Conquistando os saudosistas
O programador Leonardo Braconi Rocha de Oliveira é um entusiasta dos brinquedos de antigamente. Preocupado com a realidade social em que se desenvolvem as crianças das gerações amparadas pela tecnologia, ele resolveu unir o útil ao agradável. Pegou o conhecimento e a habilidade que tinha para construir rolimãs e, hoje, tem até uma renda extra com a venda desses brinquedos.

Os clientes, no entanto, não são as crianças. Buscam os carrinhos jovens que brincaram com eles na infância e pais saudosistas interessados em mostrar aos filhos o que realmente é diversão. O programador vende mensalmente de 100 a 150 rolimãs, que custam em média R$ 95.

Segundo Leonardo, muitos adultos, devido à realidade social do país, acabam preferindo que os filhos se distraiam em computadores ou celulares, dentro de casa. “Acho que a comodidade aliada aos riscos de as crianças brincarem na rua acaba influenciando para que deixem os filhos imersos na tecnologia. O compromisso é justamente desses patriarcas que, na minha opinião, deveriam estar mais presentes no dia a dia e, principalmente, nas brincadeiras dos seus pequenos, tanto dentro como fora de casa”, sugere.

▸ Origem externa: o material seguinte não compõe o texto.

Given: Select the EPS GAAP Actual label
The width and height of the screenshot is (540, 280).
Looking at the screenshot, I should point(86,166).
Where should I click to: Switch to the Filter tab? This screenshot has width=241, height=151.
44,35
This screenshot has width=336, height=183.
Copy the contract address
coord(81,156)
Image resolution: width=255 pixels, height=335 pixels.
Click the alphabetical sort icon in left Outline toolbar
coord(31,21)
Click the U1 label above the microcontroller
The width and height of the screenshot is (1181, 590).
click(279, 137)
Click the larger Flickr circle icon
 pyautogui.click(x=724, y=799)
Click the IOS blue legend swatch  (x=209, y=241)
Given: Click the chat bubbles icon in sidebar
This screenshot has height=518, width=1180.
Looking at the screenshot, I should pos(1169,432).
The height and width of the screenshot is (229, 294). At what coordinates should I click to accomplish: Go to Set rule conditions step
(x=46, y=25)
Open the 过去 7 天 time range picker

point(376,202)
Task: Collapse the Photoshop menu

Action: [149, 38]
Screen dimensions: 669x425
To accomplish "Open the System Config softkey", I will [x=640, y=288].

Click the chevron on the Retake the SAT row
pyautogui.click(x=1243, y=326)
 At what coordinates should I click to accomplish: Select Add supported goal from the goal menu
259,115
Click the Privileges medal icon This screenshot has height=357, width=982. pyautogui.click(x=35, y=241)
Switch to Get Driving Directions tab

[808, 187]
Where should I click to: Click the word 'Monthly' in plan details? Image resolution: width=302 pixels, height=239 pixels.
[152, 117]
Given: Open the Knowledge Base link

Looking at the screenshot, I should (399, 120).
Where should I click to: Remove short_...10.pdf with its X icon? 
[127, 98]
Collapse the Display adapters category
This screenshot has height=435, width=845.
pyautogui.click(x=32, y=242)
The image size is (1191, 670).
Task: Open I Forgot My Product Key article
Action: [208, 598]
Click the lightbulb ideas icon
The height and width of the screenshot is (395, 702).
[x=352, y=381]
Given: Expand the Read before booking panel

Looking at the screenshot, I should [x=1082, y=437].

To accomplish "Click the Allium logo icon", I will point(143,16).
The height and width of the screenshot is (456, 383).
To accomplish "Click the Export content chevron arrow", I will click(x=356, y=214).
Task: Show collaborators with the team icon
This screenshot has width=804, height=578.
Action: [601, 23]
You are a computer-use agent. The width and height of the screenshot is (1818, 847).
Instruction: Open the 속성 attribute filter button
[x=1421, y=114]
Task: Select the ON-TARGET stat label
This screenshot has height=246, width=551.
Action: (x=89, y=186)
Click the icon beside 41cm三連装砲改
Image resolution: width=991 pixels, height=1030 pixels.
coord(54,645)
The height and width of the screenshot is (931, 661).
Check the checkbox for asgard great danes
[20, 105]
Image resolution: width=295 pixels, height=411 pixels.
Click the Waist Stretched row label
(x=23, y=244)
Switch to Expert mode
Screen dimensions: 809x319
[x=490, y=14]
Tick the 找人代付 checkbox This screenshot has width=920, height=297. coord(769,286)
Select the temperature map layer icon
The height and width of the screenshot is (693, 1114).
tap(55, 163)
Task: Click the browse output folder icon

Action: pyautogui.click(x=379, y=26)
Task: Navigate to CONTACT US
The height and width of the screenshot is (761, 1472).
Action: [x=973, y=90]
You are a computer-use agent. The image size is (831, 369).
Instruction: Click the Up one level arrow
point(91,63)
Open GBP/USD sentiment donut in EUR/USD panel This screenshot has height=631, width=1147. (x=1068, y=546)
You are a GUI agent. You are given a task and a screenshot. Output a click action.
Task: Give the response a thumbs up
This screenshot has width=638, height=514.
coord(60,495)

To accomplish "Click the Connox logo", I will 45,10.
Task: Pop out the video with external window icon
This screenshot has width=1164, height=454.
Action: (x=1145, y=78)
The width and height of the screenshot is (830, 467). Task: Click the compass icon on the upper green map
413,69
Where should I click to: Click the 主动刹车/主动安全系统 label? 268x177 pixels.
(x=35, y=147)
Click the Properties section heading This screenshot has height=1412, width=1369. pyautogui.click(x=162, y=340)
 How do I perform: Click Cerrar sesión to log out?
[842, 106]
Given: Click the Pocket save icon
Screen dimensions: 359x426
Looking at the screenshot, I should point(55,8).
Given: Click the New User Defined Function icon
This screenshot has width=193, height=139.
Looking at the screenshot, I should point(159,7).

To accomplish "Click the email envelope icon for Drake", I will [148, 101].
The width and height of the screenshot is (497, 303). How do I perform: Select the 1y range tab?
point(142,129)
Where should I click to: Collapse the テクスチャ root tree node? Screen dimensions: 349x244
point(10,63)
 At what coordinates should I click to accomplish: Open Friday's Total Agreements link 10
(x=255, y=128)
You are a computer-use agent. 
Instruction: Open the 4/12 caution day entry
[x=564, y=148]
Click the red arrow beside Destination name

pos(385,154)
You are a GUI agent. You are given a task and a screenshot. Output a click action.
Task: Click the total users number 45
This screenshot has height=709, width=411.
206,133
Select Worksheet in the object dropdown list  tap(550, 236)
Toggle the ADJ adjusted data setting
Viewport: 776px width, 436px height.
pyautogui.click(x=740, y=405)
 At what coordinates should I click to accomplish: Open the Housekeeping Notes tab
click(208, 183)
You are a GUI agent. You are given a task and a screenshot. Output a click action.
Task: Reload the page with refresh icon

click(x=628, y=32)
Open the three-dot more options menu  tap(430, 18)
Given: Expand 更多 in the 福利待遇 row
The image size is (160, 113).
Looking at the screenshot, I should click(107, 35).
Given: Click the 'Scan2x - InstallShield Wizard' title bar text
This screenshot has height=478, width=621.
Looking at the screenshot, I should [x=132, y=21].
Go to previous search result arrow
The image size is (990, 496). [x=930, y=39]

Marla Simonini segue no mesmo conselho, ressaltando a importância da participação dos adultos no crescimento diferenciados dos filhos. “Que os pais se disponham a ter um tempo qualitativamente rico com os filhos, que se proponham a ser parceiros do brincar e não utilizem o brinquedo virtual como um substituto para a ausência de vontade de se dedicar a eles. Afinal de contas, quanto tempo demora para construir uma pipa? Quanto custa um jogo de pique-esconde?”, provoca.